The Hubble Space Telescope has sniffed out evidence of complex carbon molecules, the building blocks of life in this corner of the cosmos, lying on the frozen surface of Pluto. The distant dwarf world is known to harbor methane ice and other frigid compounds, but this is the first time scientists have suggested there could be other complex carbon chemicals, too.
Something is absorbing ultraviolet light on Pluto’s surface, and it may be organic compounds or some nitrogen-containing material, according to scientists at the Southwest Research Institute. That’s organic not as in life, but as in carbon-based compounds that make up the building blocks of life as we know it right now.
The chemicals could be produced as weak sunlight or cosmic rays bombard Pluto and break apart methane and carbon monoxide ice on the dwarf planet.
“This is an exciting finding because complex Plutonian hydrocarbons and other molecules that could be responsible for the ultraviolet spectral features we found with Hubble may, among other things, be responsible for giving Pluto its ruddy color,” said Alan Stern of SwRI in a statement.

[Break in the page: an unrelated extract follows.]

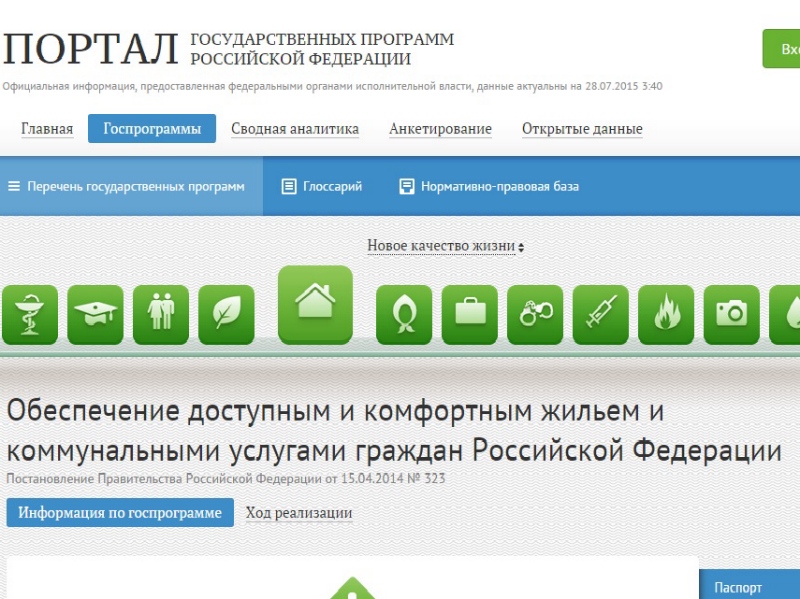Click the healthcare snake-and-bowl program icon
Viewport: 800px width, 599px height.
(x=30, y=314)

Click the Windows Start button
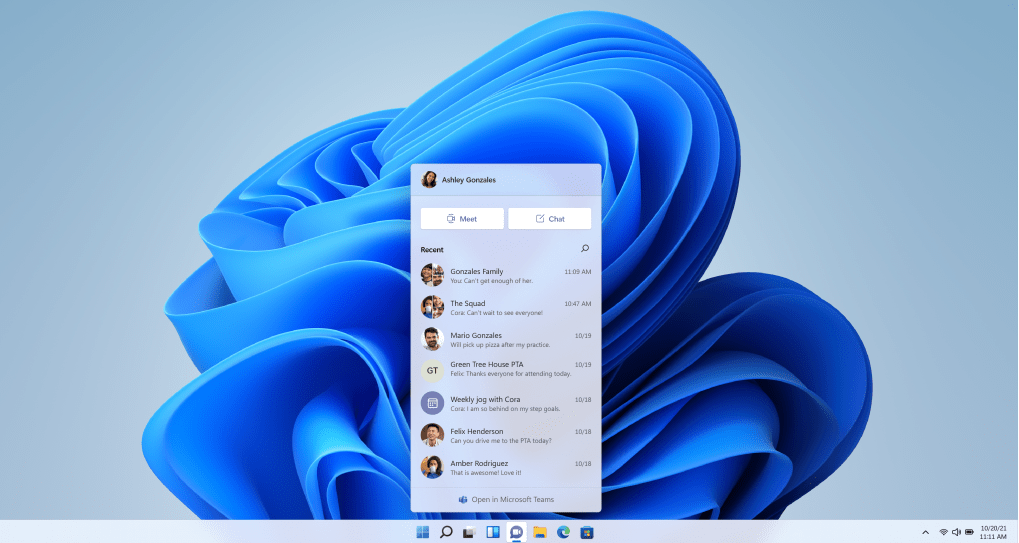(x=423, y=532)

The team found the high UV absorption using the Cosmic Origins Spectrograph, a new instrument installed during the final Hubble servicing mission in 2009. The new data marked the first time the COS was turned to Pluto and its largest companion, Charon. The COS is designed to split light apart and measure its components.

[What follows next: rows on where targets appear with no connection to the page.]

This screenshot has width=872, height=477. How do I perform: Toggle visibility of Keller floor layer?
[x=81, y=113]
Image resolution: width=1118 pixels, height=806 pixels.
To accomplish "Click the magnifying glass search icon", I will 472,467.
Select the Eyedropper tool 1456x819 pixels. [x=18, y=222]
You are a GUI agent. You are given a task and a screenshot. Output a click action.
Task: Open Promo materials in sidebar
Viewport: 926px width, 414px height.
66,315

During measurements made in 2010, the team also discovered evidence of changes in Pluto’s ultraviolet spectrum compared to earlier measurements from the 1990s. This indicates the dwarf planet’s surface might be changing, due to some unknown influence, or its atmosphere might have increased in pressure. The paper, published in the Astronomical Journal, shows there’s a lot left to be learned about Pluto, Stern said. NASA’s New Horizons spacecraft will be able to answer some questions when it arrives in 2015.